Exercise description. Print the lines of the listing below verbatim, starting at its first line and stopping after the line that contains "(x=224, y=239)". Omit the pictures from your output.

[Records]
====
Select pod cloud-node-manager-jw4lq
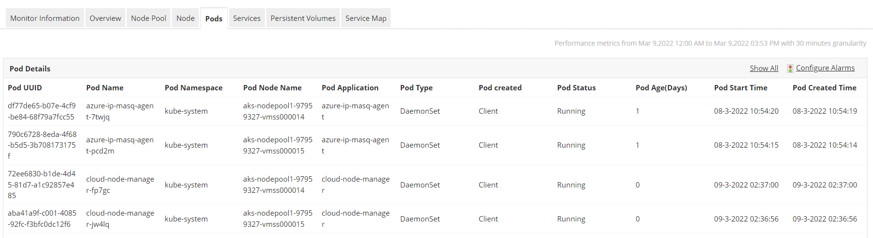The height and width of the screenshot is (238, 873). pos(120,219)
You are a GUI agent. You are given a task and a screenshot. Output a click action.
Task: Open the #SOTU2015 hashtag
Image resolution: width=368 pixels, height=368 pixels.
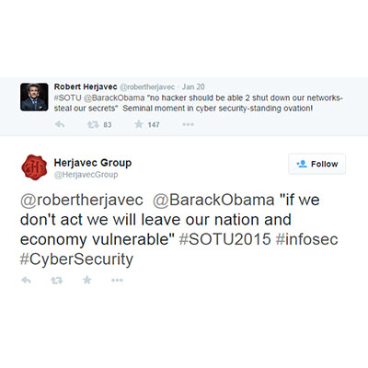(x=224, y=239)
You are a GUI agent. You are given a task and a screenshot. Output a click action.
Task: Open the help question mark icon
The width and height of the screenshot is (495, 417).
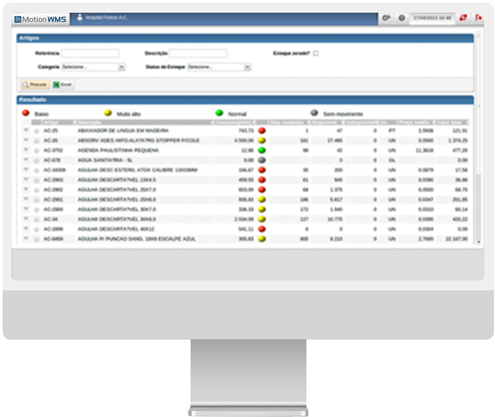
====
Reply.
Select pod cloud-node-manager-jw4lq
The height and width of the screenshot is (238, 873). pos(120,219)
You are a GUI agent. You are given a task and a screenshot. Output a click action.
Task: Open the #SOTU2015 hashtag
Image resolution: width=368 pixels, height=368 pixels.
(x=224, y=239)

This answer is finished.